Most of the things I've got right over the years, I got right because I'd got them wrong first. It's how we make art.
As a keynote speaker last year for the Eisners I said that compared to where I dreamed that comics could be, as a young journalist in 1986, we're in a Golden Age.
And I was taken to task in certain circles for this, as if I'd said that this was as good as things could get, or that there was nothing at all wrong with the world of comics. Obviously neither statement is true.

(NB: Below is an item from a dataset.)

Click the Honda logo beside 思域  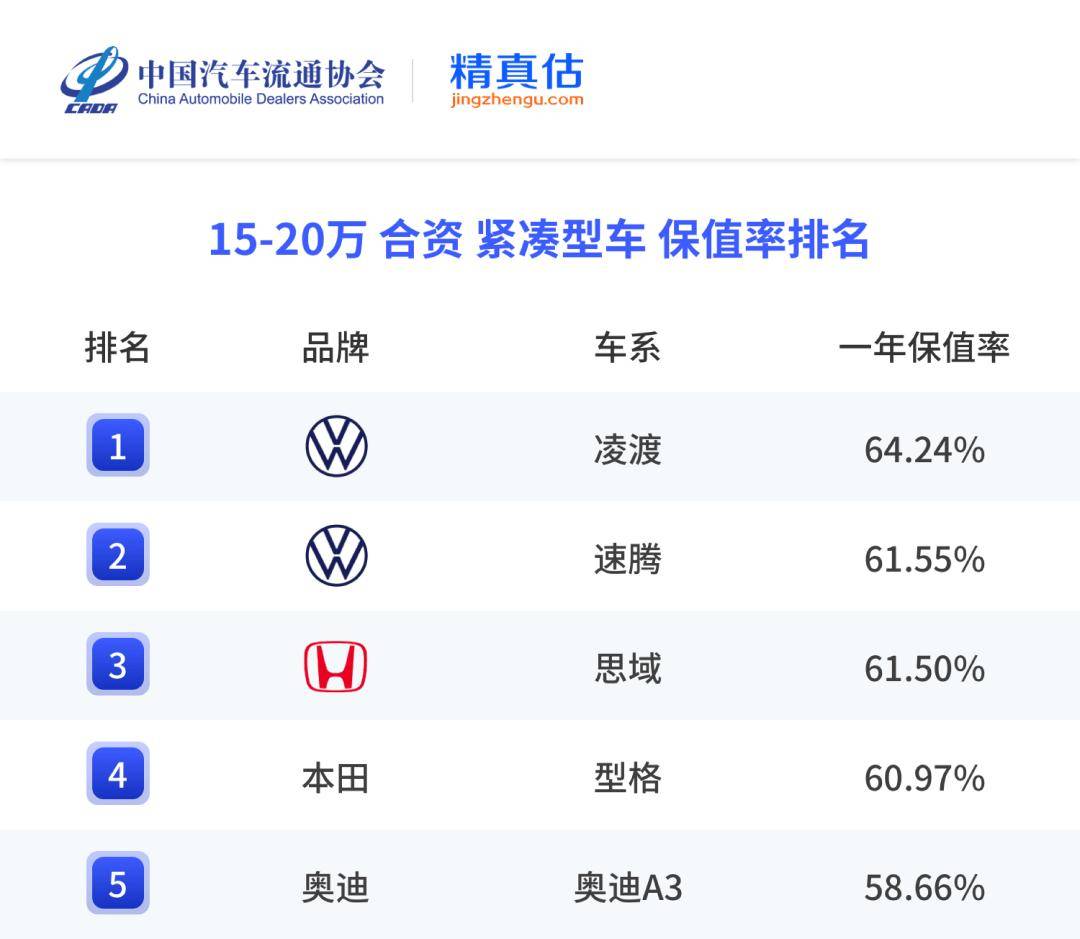(336, 667)
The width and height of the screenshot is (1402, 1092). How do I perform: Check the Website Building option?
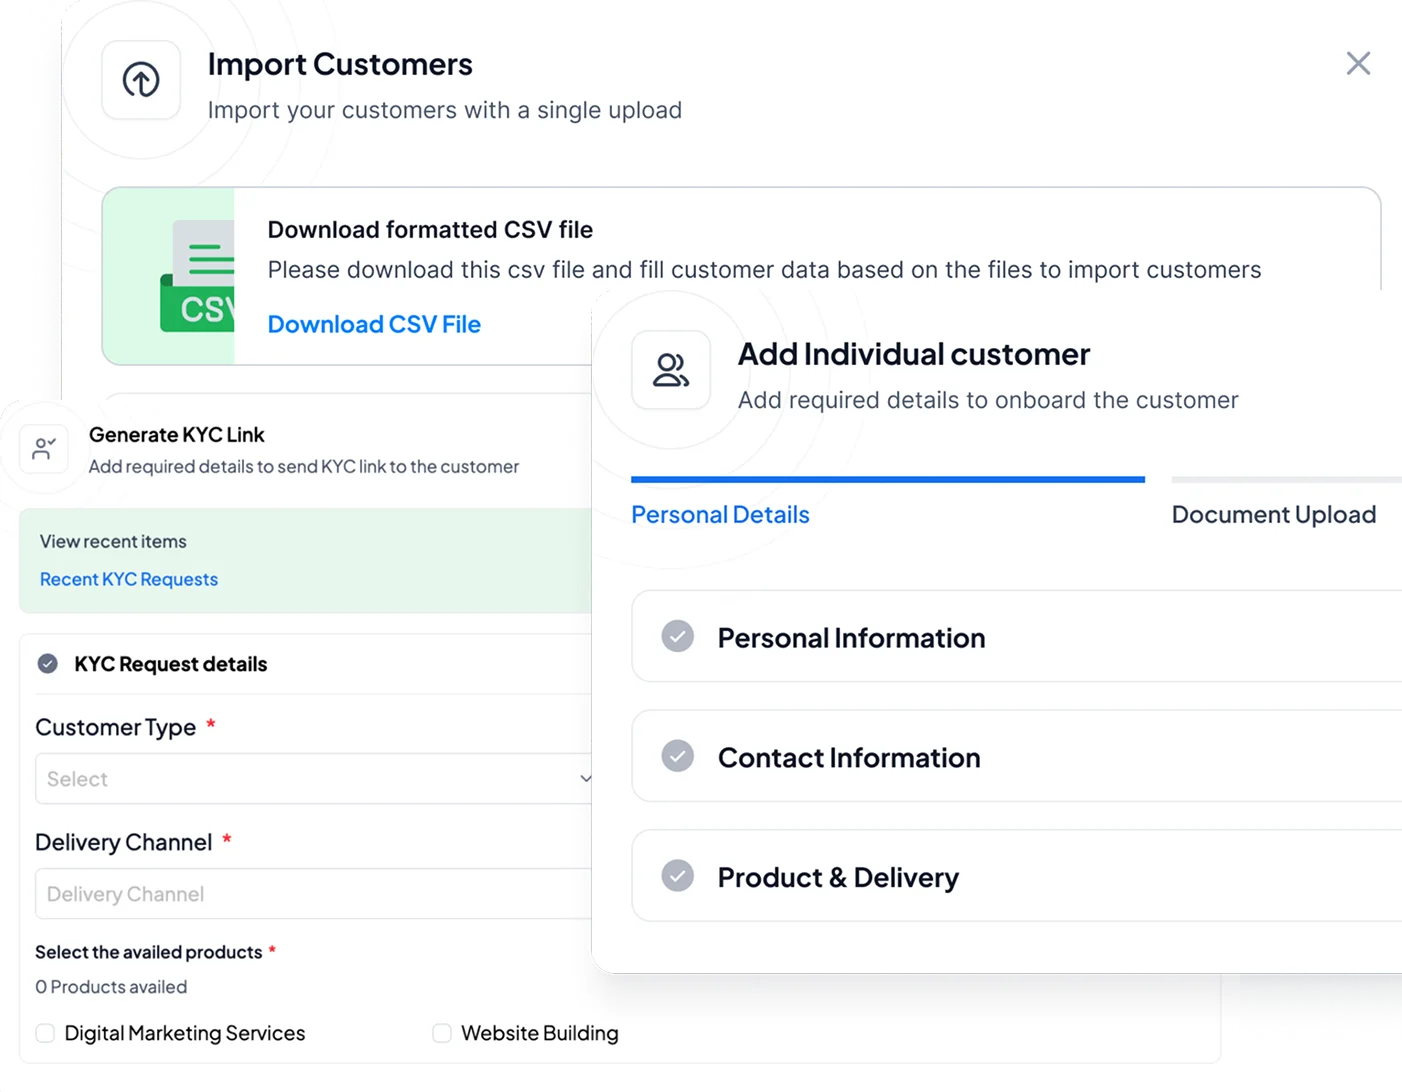point(441,1033)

We're in 2004, the year that Dave Sim and Gerhard finished the 300 issues of Cerebus, the year that Jeff Smith completed Bone, both monumental tasks, both unique. Cerebus cannot be compared with anything anyone else has done. It's unparalleled in its evolving portrait of its subject and its subject's creator. Bone is, beginning to end, the best fantasy tale anyone's told in comics. That in itself gives me hope for the future.

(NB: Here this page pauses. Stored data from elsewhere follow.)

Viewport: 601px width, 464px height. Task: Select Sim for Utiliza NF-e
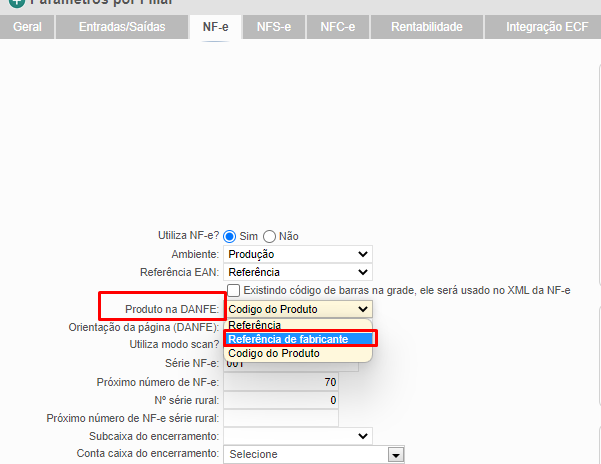tap(230, 236)
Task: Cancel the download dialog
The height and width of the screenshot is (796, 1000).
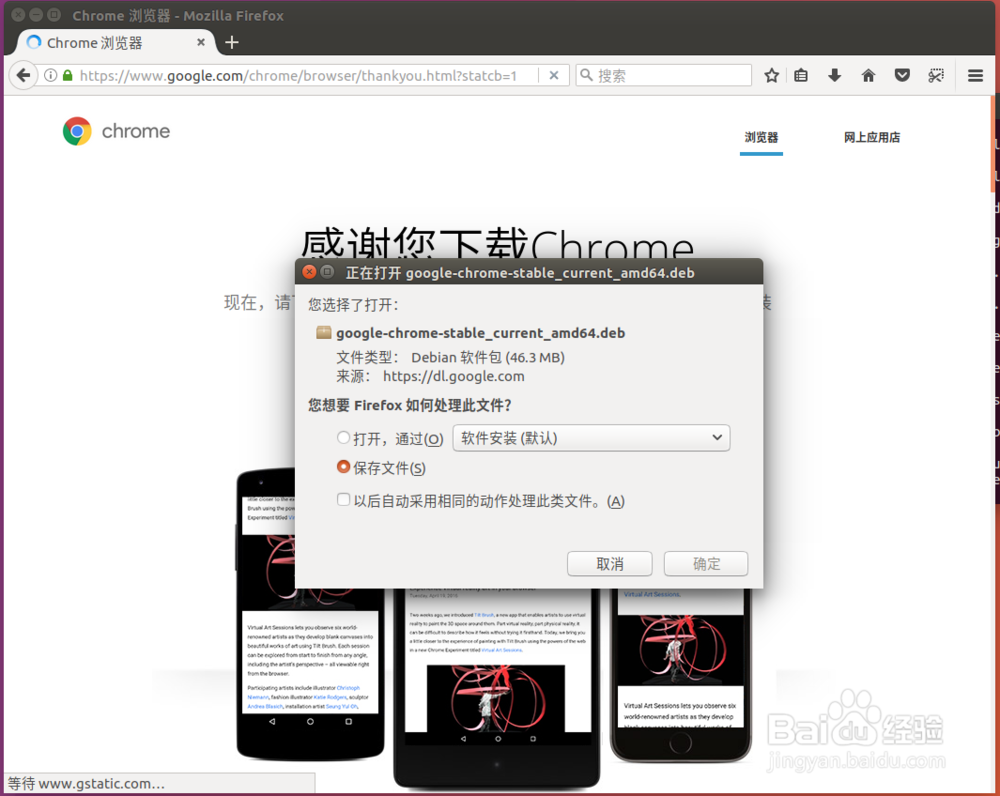Action: coord(609,563)
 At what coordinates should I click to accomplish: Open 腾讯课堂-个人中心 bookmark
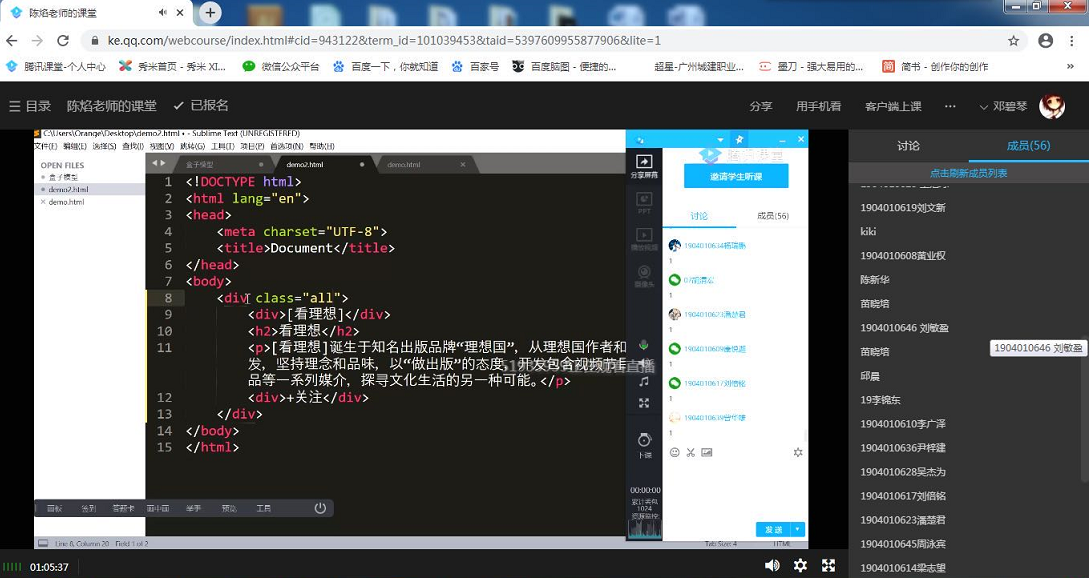pyautogui.click(x=57, y=67)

It's the year that my daughter Maddy discovered Bettie and Veronica, and that gives me another kind of hope. Any world in which a nine year old girl can become, off her own bat, a mad keen comics collector because she cares about the stories, is a good one.
I think the Internet is changing things.
Twice in the last eighteen months the Internet has been used as a way of rallying around publishers who needed help. Good publishers who had cash flow problems, and who put out appeals for assistance, letting people know that now was the time to buy. And people did. The Internet meant that information was given to the people who needed it.
Last week, a web-cartoonist with a large readership, who had told his readership that he would really like to quit his dayjob and devote the time to the comic, if they could raise the same money he made in his dayjob. His readers dipped into their pockets, five dollars here and ten dollars there, and delivered the annual wages from his dayjob.
The internet gives your comics cheap access to the world, without printing bills. Of course, it still hasn't worked out a reliable way to pay people for their work, but Randy Milholland quit his job yesterday to do Something Positive full-time, and Top Shelf and Fantagraphics are both still here.
Despite the grumblers, I think the Internet is a blessing, not a curse.
And if I have a prediction it's simply this: the often-predicted Death of Comics won't happen. There will be more booms and there will be more busts. Fads and fashions turn up in comics, as with all things, and, as fads and fashions always do, they end, normally in tears.
But comics is a medium, not a fad. It's an art-form, not a fashion. The novel was once so called because it was indeed something novel, but it's lasted, and I think, after a few shakedowns, the graphic novel, in whatever form, will do likewise.
Already some things are changing:
When I started writing about comics, before I ever began to write comics, I wanted a world in which comics would simply be regarded as a medium like any other, and in which we were accorded the same respect that any other medium was given. The amount of respect that novels and films and great works of art got. I wanted us to get literary awards. I wanted comics to turn up on the shelves of bookshops, and to sit next to books on the bestseller lists. Maybe one day a comic could come out and be on the NYT bestseller list.
We've got all that. And I don't think it's important after all.
Right now I actually believe that the best thing about comics may well be that it is a gutter medium. We do not know which fork to use, and we eat with our fingers. We are creators of a medium, we create art in an art-form, which is still alive, which is powerful, which can do things no other medium can do.
I don't believe that a fraction of the things that can be done with comics have yet been done.
For now, I think we've barely scratched the surface.
And I think that's exciting. I don't know where comics as a medium will go in the future. But I want to be amazed, and I'm pretty sure that I shall be.
And I trust that one day when you, whatever age, race, gender, or ethnicity you may lay claim to, are in your turn a cranky old Jew up here giving a speech, that that will always remain true.